⚠️ Deprecation warning: this toolkit is now a part of the Paysage library starting from 1.2 version. The avrtt/gnomych repository is no longer supported.
Here you can find a tool that automates data cleaning tasks, validates raw data using rule-based constraints, provides data profiling and reporting, and offers automated correction suggestions for common data issues.
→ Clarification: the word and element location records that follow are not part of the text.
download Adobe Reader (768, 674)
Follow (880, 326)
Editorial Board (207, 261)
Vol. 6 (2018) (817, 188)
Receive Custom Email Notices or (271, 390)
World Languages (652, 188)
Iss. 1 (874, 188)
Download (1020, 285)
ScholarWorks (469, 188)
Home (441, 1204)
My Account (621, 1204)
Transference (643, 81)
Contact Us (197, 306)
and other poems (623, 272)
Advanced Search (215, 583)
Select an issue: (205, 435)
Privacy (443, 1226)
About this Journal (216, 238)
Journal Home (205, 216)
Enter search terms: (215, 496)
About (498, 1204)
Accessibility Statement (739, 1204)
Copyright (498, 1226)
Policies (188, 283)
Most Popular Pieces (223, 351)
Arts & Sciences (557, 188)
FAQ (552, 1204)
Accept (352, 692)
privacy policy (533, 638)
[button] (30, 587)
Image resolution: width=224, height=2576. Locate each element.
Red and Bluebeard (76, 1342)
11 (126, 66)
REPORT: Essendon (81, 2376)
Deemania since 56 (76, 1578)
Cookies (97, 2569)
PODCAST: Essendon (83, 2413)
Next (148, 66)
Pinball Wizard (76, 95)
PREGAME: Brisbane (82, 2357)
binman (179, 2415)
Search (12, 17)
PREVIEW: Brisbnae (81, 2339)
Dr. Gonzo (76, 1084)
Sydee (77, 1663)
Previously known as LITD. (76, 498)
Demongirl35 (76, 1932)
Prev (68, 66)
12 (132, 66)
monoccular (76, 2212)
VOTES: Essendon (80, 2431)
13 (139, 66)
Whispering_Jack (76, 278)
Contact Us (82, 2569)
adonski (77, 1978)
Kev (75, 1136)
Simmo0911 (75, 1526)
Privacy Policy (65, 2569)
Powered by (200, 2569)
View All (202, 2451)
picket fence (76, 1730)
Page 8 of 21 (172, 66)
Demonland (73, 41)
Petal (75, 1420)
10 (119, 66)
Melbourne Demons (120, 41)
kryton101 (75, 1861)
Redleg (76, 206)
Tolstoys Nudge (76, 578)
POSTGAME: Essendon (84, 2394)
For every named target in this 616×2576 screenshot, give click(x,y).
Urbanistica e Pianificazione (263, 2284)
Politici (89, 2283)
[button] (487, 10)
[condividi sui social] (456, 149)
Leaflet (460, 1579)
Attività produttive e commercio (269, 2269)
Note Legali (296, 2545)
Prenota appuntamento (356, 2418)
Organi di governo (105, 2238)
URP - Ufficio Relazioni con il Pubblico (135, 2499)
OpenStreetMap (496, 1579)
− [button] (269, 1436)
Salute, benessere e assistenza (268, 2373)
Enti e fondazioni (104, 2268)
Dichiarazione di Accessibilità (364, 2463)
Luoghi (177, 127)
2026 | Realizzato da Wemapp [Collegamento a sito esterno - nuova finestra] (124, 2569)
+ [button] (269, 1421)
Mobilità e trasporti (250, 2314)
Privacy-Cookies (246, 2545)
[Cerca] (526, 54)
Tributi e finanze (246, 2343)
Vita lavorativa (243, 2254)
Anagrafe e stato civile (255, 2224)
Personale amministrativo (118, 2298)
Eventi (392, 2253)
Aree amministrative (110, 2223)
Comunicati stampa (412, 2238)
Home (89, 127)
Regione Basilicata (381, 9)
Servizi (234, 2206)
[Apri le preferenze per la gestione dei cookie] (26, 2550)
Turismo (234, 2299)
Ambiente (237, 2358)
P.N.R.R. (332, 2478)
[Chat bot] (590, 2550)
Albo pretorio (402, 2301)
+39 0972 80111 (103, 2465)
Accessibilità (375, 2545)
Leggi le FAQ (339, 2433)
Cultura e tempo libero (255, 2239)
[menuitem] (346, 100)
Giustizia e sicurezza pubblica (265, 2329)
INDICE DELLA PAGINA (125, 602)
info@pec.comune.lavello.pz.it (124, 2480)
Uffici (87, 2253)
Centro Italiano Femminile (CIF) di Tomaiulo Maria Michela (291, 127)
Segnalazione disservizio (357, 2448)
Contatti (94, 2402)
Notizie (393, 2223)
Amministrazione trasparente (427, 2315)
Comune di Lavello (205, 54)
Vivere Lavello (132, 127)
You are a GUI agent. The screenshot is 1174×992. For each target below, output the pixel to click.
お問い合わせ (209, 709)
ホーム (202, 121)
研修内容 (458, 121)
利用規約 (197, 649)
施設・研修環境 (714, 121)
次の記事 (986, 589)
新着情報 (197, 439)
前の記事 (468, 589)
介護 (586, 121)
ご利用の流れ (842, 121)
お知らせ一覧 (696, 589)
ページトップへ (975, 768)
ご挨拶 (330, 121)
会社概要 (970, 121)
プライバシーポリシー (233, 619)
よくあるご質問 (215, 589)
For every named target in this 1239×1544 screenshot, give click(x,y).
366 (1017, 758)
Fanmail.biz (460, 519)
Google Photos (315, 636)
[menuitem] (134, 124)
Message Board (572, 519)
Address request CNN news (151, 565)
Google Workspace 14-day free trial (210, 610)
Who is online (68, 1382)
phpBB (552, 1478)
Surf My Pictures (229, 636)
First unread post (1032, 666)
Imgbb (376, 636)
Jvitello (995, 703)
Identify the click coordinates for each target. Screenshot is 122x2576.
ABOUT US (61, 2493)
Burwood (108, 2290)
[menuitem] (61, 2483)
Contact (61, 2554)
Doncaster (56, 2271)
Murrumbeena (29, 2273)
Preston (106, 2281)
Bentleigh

It's designed to be used both as a standalone tool and as an integrated component in ETL pipelines.
This project is a part of my freelance work that was published with the client's permission.
-
Data cleaning
- Removal of duplicates
- Missing-value imputation (mean, median, mode, constant)
- Column name standardization
- Outlier detection using z‑score and IQR methods
-
Validation
- JSON-schema based row validation
- Custom business rule validations
-
Profiling & reporting
- Missing values and summary statistics reports
- Outlier profiling
- Generation of comprehensive reports in Markdown and HTML
-
Automated correction suggestions
- Imputation strategy recommendations
- Outlier handling suggestions (clip/remove)
- Automated application of corrections
-
Clone the repository:
git clone https://github.com/avrtt/gnomych.git cd gnomych
-
Create a virtual environment and activate it:
python -m venv venv source venv/bin/activate # Windows: venv\Scripts\activate
-
Install the package:
pip install -e .
To run the command-line tool:
gnomych --input path/to/input.csv --report output_report.md
This will read the CSV file, perform data cleaning, generate a profiling report and save the report in Markdown format.
To run the tests:
python -m unittest discover tests
.
├── README.md
├── .gitignore
├── setup.py
├── requirements.txt
├── gnomych/
│ ├── __init__.py
│ ├── __main__.py
│ ├── cleaning.py
│ ├── validation.py
│ ├── profiling.py
│ ├── reporting.py
│ ├── correction.py
│ ├── exceptions.py
│ └── utils.py
└── tests/
├── test_cleaning.py
├── test_validation.py
├── test_profiling.py
├── test_reporting.py
└── test_correction.py
MIT.